Le rapporteur souhaite insister sur trois éléments .

§ Le premier concerne l'entrée en vigueur du filet de sécurité . Les États parties ont convenu d'une mise en oeuvre anticipée du filet de sécurité dès le 1 er janvier 2022 , ce qui explique l'inscription rapide du présent projet de loi à l'ordre du jour. À ce stade, seulement six États ont déposé leur instrument de ratification, tandis qu'aucun texte en ce sens n'a encore été présenté par le Gouvernement dans quatre États membres. Surtout, la loi autorisant la ratification de l'accord par l'Allemagne fait actuellement l'objet d'un recours devant la cour constitutionnelle de Karlsruhe . Si les représentants de la direction générale du Trésor entendus par le rapporteur ont témoigné d'une certaine confiance de la part de leurs homologues allemands sur le fond du recours, un recours analogue ayant déjà été formé et rejeté lors de la ratification du traité initial, il s'agit à tout le moins d'un facteur d'incertitude sur le calendrier d'entrée en vigueur .
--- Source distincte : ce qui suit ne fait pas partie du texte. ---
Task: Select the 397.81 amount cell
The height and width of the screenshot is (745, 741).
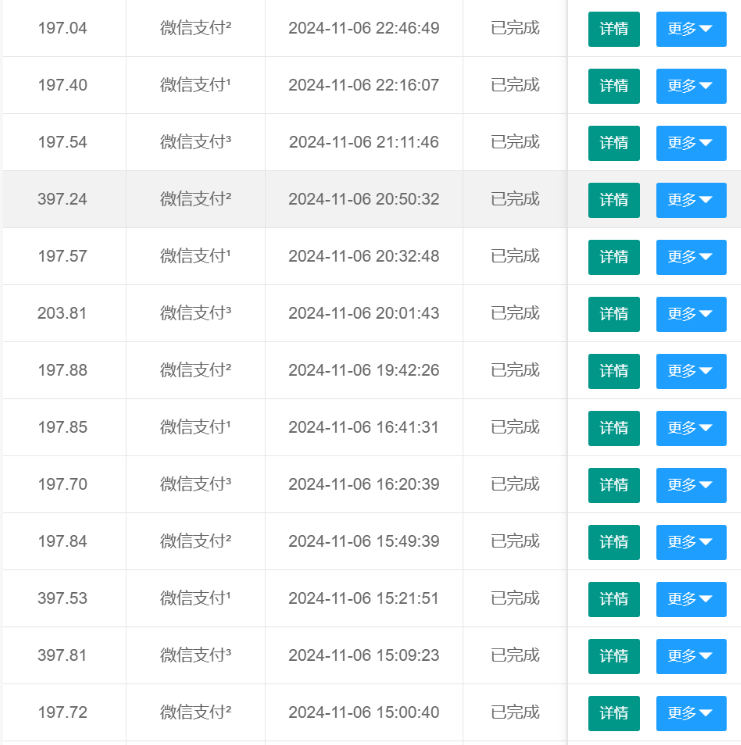Action: click(62, 655)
§ Le deuxième concerne la procédure d'urgence de mise en oeuvre du filet de sécurité . L e traité retient comme principe une décision du conseil d'administration du MES à l'unanimité, sous réserve d'une décision à la majorité qualifiée de 85 % en cas de menace pour la viabilité économique et financière de la zone euro. Il s'agit donc, dans des circonstances extrêmes, de simplifier le recours au filet de sécurité du MES, qu'un club d'États pourrait bloquer - Allemagne, France et Italie, ayant chacun plus de 15 % des droits de vote. Toutefois, il ne peut être fait usage que deux fois de cette procédure : son application est ensuite suspendue, jusqu'à ce que les ministres de l'économie et des finances de la zone euro décident à l'unanimité de la réactiver, le cas échéant en renforçant le seuil de vote applicable. Cette procédure baroque, qui traduit un compromis de négociation, appelle deux observations :

- formellement, elle réduit la portée juridique, en faisant de ce mécanisme d'urgence un fusil à deux coups ;

- sur le fond, elle permet néanmoins d'atteindre l'objectif poursuivi , à savoir asseoir la crédibilité de l'activation du filet de sécurité en cas de circonstances exceptionnelles.

§ Le troisième porte sur les conditions dans lesquelles, en cas de recours au filet de sécurité, les contributions ex post des banques seraient appelées pour permettre au CRU de rembourser le MES. Les banques françaises considèrent que cette faculté ne doit être mobilisée que dans le cas où il est établi que l'établissement de crédit mis en résolution ne peut rembourser le soutien en liquidité obtenu. Pour cela, la souplesse prévue par l'accord politique des États parties , autorisant un échelonnement du remboursement du CRU au MES sur une période maximale de cinq ans, devra être pleinement mobilisée pour calibrer le plus précisément possible les contributions ex post requises de la part des banques .

Sous le bénéfice de ces observations, la commission des finances a adopté le projet de loi sans modification.


* 1 Traité instituant le mécanisme européen de stabilité, signé à Bruxelles le 2 février 2012.